Bredesen would be one of the wealthiest members of Congress if elected. He has said his extensive list of investments is sensible, realistic and has “nothing weird in there.” In 2002, when Bredesen was running for governor, he reported investments of at least $250,000 in 71 companies, including Johnson & Johnson.

Bredesen’s campaign called the attack the “kind of muck that Tennesseans hate from DC.”

Blackburn took to TV to say she’s working with both parties to solve the crisis, seeking “$1 billion in new funding, new treatment options for veterans, and tough criminal penalties on drug makers who flood Tennessee with pills.”

But Bredesen featured retired DEA investigator Jim Geldhof in another spot attacking Blackburn on the legislation she co-sponsored.

The issue offers Democrats a less partisan line of attack in the red state, where Blackburn has linked Bredesen to national Democrats at every turn, criticizing his opposition to Trump’s proposed U.S.-Mexico border wall and tax cuts.

Majority Forward, a political group aligned with Democratic Senate Minority Leader Chuck Schumer, has led the attacks on Blackburn, the DEA law and her pharmaceutical industry campaign contributions.

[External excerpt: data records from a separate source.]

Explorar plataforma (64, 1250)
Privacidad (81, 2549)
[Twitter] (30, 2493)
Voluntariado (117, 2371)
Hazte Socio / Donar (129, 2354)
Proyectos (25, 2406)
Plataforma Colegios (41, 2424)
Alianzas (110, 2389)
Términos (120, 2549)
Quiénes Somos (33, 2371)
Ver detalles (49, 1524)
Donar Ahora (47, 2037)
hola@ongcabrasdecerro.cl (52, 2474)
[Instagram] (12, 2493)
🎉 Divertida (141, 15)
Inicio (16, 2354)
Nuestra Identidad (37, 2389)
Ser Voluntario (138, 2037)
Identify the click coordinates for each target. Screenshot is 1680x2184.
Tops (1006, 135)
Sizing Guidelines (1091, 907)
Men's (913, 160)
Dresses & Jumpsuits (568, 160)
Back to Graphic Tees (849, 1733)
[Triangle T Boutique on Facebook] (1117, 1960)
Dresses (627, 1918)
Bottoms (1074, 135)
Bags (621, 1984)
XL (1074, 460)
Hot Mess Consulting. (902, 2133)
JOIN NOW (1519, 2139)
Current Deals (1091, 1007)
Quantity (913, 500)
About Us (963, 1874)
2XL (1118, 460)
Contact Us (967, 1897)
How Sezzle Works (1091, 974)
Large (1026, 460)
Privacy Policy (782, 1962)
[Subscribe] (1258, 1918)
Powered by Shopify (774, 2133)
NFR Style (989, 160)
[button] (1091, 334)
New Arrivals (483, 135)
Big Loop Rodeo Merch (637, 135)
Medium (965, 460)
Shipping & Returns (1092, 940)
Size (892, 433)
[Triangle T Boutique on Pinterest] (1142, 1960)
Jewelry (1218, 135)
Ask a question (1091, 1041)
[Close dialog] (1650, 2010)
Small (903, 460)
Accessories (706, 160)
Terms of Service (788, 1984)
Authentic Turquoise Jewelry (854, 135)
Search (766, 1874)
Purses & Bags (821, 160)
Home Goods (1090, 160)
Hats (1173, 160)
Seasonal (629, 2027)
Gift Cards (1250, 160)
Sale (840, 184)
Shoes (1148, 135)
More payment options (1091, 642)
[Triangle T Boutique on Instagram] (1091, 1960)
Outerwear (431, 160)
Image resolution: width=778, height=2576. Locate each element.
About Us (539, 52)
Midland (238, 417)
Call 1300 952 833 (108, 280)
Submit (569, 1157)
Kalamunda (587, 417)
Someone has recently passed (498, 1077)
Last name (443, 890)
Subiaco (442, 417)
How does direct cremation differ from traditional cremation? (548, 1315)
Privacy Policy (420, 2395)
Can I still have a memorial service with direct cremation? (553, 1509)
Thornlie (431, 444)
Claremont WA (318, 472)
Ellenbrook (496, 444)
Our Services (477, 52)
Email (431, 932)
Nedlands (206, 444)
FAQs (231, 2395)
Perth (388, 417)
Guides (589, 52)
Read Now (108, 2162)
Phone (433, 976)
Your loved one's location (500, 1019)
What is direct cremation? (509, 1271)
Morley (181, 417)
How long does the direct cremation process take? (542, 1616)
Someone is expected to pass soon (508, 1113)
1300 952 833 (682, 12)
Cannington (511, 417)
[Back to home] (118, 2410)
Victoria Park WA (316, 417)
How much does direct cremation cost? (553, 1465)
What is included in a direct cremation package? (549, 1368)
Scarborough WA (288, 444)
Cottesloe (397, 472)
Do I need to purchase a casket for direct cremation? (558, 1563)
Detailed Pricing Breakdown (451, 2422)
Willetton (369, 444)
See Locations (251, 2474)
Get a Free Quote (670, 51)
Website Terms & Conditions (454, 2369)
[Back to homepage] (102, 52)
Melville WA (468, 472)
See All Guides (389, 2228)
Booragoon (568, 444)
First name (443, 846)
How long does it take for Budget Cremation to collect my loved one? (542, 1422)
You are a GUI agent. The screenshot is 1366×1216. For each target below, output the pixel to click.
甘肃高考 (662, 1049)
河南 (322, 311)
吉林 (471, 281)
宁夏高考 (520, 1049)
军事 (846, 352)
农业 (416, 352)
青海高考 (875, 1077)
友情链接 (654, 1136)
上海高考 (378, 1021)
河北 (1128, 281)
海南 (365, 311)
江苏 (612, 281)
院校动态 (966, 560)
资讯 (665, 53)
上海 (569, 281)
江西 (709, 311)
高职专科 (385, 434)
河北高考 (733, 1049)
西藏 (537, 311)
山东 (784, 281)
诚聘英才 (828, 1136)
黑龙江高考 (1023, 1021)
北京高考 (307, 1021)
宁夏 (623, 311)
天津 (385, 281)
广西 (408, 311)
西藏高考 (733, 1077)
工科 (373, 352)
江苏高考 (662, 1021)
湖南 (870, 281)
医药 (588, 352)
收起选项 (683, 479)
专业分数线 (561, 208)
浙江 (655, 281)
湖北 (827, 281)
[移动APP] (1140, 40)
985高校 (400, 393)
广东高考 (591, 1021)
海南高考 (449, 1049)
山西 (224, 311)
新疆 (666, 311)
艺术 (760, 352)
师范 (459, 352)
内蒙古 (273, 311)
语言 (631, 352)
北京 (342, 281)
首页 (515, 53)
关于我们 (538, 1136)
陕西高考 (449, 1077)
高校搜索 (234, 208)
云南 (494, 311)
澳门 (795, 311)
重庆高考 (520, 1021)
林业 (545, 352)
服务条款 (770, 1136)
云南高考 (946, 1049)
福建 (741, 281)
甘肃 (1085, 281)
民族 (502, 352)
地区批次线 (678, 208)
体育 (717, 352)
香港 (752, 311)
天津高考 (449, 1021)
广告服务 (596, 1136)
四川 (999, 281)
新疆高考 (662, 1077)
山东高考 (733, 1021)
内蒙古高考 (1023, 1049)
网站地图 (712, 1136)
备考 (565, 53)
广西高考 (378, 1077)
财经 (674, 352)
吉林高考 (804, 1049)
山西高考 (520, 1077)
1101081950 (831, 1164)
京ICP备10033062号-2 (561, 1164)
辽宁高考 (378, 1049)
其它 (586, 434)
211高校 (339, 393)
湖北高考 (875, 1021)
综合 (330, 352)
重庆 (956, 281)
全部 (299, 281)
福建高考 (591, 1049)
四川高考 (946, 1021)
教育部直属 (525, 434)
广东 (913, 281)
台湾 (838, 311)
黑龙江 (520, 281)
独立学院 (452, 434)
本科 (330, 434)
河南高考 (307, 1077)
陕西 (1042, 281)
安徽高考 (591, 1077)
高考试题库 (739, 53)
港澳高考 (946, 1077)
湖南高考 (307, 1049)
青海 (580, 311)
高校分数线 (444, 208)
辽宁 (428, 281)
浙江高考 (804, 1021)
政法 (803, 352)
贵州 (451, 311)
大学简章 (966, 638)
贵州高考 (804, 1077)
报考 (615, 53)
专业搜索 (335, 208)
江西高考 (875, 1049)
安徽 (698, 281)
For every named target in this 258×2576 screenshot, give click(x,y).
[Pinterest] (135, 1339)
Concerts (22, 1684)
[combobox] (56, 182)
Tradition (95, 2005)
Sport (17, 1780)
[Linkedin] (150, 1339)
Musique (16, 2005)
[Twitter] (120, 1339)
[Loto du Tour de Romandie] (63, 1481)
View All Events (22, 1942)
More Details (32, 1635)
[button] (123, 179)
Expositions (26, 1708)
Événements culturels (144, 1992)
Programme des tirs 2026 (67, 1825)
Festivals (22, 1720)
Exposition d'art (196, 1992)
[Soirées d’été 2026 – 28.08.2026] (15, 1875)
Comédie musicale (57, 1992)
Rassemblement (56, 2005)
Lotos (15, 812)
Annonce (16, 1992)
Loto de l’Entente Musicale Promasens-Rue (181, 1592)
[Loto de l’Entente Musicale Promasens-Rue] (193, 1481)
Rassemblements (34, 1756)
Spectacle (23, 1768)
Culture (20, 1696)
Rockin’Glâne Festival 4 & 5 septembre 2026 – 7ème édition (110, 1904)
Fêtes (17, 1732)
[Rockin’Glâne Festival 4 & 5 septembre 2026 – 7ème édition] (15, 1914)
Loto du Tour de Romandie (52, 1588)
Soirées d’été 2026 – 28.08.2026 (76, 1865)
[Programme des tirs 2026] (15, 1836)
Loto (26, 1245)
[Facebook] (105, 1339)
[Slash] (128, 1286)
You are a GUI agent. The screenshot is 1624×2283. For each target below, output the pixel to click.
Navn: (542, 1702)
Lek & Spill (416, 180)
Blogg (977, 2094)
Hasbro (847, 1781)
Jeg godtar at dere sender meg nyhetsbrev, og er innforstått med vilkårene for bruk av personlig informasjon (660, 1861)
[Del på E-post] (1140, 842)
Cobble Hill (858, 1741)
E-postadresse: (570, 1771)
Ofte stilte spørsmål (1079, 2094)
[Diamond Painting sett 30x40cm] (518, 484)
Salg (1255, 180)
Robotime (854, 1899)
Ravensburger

The group has spent more than $10.1 million in Tennessee, including at least six ads attacking Blackburn on opioids.

Rannazzisi and Blackburn have sparred previously about the law.

They engaged in a testy back and forth in an April 2014 House panel hearing about the bill.

Five months later, Blackburn and Marino sent a letter requesting an Office of Inspector General investigation into Rannazzisi, saying he tried to intimidate Congress in the July conversation. Rannazzisi said he was removed from his post in August 2015 and now works with state attorneys general suing the industry over opioids.

Blackburn has said the DEA missed its deadline to report to Congress in April 2017 about whether the law wasn’t working. Then in February, the Justice Department suggested changing to a “probable cause” standard, which Blackburn’s co-sponsored bill includes.

Blackburn has expressed support for provisions such as a three-day federal opioid prescription limit, with exceptions for cancer and hospice treatment.

Rannazzisi said her focus should be on repealing the 2016 law.

“After the fact now, after you’ve been exposed, you now say, ‘Well, I’ve done this and that,’ do the public a favor,” Rannazzisi said. “If you want to do something, repeal the bill that got this all started.”